*Problem:*
Reproduce, with no changes, the part of the data below that begins with the line containing "Image resolution: width=1845" and ends with the line containing "coordinates (316, 962).", including both of those lines.

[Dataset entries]
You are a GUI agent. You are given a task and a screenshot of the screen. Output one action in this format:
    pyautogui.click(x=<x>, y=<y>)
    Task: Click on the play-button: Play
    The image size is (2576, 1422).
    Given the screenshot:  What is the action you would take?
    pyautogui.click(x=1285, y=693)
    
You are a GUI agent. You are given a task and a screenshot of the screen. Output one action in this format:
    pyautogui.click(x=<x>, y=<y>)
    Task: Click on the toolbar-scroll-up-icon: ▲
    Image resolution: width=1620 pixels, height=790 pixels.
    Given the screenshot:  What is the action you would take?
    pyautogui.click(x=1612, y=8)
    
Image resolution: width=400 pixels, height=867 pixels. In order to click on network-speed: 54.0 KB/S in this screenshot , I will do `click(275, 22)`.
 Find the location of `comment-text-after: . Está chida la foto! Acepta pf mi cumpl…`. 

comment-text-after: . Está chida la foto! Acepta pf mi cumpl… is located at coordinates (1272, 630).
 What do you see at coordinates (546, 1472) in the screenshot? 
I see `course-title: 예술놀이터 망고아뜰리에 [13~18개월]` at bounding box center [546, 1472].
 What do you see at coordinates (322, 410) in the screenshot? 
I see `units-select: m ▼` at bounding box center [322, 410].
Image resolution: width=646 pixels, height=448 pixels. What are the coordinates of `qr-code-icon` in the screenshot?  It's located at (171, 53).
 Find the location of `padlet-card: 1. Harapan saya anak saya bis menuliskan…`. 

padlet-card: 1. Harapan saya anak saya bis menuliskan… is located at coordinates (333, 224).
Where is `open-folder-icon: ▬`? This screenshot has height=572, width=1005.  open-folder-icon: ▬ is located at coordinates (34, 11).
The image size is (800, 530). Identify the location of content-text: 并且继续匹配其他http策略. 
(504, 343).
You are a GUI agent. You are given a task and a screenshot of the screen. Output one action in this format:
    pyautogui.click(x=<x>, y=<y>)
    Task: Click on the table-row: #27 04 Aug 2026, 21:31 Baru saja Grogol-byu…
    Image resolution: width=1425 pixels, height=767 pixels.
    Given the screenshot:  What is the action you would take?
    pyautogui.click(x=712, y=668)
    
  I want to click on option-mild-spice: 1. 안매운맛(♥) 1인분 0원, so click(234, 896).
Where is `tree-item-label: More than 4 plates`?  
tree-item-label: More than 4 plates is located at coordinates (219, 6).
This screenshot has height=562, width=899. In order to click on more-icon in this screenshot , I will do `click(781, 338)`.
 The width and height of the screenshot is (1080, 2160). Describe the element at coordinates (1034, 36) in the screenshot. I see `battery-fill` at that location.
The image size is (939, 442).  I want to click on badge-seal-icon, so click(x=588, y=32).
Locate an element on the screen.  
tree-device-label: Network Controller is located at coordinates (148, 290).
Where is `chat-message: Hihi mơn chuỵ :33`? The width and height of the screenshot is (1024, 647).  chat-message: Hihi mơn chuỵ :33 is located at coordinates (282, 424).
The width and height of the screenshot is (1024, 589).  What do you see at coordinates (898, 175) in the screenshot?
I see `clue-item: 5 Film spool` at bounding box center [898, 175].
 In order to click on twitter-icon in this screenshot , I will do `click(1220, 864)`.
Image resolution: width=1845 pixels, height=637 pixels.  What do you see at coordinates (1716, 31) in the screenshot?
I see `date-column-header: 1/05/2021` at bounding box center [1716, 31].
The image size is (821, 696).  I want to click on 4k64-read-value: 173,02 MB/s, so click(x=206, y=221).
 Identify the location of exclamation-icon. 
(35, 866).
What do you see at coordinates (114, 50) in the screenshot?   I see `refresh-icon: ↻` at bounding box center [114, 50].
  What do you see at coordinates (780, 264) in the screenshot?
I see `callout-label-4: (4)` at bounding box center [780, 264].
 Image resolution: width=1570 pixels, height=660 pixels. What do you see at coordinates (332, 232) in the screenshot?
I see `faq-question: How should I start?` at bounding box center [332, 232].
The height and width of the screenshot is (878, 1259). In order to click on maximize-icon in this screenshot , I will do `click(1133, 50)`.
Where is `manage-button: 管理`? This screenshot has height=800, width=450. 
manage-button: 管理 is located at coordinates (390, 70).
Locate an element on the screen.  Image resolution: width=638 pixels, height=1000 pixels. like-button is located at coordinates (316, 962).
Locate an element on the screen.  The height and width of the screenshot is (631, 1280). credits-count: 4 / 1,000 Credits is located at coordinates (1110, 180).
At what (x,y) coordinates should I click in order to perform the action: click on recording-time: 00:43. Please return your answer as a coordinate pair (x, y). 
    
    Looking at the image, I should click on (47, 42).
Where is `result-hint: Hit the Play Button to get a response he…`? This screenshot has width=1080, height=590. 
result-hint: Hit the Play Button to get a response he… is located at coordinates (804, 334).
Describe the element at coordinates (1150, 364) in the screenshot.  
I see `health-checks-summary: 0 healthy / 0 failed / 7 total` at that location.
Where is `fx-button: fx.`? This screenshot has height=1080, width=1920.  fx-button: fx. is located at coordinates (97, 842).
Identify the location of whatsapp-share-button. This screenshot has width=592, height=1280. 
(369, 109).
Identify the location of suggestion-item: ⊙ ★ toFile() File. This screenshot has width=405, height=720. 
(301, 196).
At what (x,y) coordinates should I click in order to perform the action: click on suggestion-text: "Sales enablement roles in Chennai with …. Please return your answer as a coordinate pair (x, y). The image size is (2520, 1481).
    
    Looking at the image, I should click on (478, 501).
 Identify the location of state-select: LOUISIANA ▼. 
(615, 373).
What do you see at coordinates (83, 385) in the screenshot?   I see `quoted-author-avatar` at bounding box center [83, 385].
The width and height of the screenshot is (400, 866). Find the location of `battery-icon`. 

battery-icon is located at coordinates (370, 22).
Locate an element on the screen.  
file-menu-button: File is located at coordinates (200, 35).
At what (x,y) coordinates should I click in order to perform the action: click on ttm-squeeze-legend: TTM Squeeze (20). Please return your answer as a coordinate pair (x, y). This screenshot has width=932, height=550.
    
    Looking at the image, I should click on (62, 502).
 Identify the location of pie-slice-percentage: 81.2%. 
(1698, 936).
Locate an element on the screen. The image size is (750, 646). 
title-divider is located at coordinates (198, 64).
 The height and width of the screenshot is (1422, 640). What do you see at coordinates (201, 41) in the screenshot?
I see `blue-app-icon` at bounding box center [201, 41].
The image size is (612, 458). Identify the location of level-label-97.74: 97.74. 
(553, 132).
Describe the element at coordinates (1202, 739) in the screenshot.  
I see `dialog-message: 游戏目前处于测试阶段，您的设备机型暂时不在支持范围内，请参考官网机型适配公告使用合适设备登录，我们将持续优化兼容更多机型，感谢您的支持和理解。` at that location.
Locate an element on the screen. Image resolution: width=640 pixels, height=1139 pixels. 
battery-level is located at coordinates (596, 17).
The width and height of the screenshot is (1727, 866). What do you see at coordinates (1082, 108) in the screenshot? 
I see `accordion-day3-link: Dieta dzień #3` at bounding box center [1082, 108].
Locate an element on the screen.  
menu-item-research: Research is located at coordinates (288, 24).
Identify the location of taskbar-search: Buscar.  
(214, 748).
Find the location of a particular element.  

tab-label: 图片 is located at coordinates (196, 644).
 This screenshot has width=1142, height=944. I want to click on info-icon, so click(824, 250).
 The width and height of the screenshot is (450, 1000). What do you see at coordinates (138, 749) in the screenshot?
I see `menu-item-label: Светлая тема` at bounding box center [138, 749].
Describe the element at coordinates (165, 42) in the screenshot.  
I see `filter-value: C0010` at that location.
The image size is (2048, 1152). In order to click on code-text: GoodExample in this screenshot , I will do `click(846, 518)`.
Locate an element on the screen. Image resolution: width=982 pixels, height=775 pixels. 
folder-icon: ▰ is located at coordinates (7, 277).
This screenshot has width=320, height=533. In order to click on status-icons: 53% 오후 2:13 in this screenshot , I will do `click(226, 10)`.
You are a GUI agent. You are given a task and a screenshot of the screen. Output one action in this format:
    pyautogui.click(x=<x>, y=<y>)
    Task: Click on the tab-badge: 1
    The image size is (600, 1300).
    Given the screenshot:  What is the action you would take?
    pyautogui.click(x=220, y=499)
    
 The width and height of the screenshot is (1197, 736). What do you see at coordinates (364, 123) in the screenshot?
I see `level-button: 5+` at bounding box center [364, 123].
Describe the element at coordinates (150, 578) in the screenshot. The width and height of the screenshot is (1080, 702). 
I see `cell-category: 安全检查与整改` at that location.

*Answer for the task:*
Image resolution: width=1845 pixels, height=637 pixels.  What do you see at coordinates (1716, 31) in the screenshot?
I see `date-column-header: 1/05/2021` at bounding box center [1716, 31].
The image size is (821, 696).  I want to click on 4k64-read-value: 173,02 MB/s, so click(x=206, y=221).
 Identify the location of exclamation-icon. 
(35, 866).
What do you see at coordinates (114, 50) in the screenshot?   I see `refresh-icon: ↻` at bounding box center [114, 50].
  What do you see at coordinates (780, 264) in the screenshot?
I see `callout-label-4: (4)` at bounding box center [780, 264].
 Image resolution: width=1570 pixels, height=660 pixels. What do you see at coordinates (332, 232) in the screenshot?
I see `faq-question: How should I start?` at bounding box center [332, 232].
The height and width of the screenshot is (878, 1259). In order to click on maximize-icon in this screenshot , I will do `click(1133, 50)`.
Where is `manage-button: 管理`? This screenshot has height=800, width=450. 
manage-button: 管理 is located at coordinates (390, 70).
Locate an element on the screen.  Image resolution: width=638 pixels, height=1000 pixels. like-button is located at coordinates (316, 962).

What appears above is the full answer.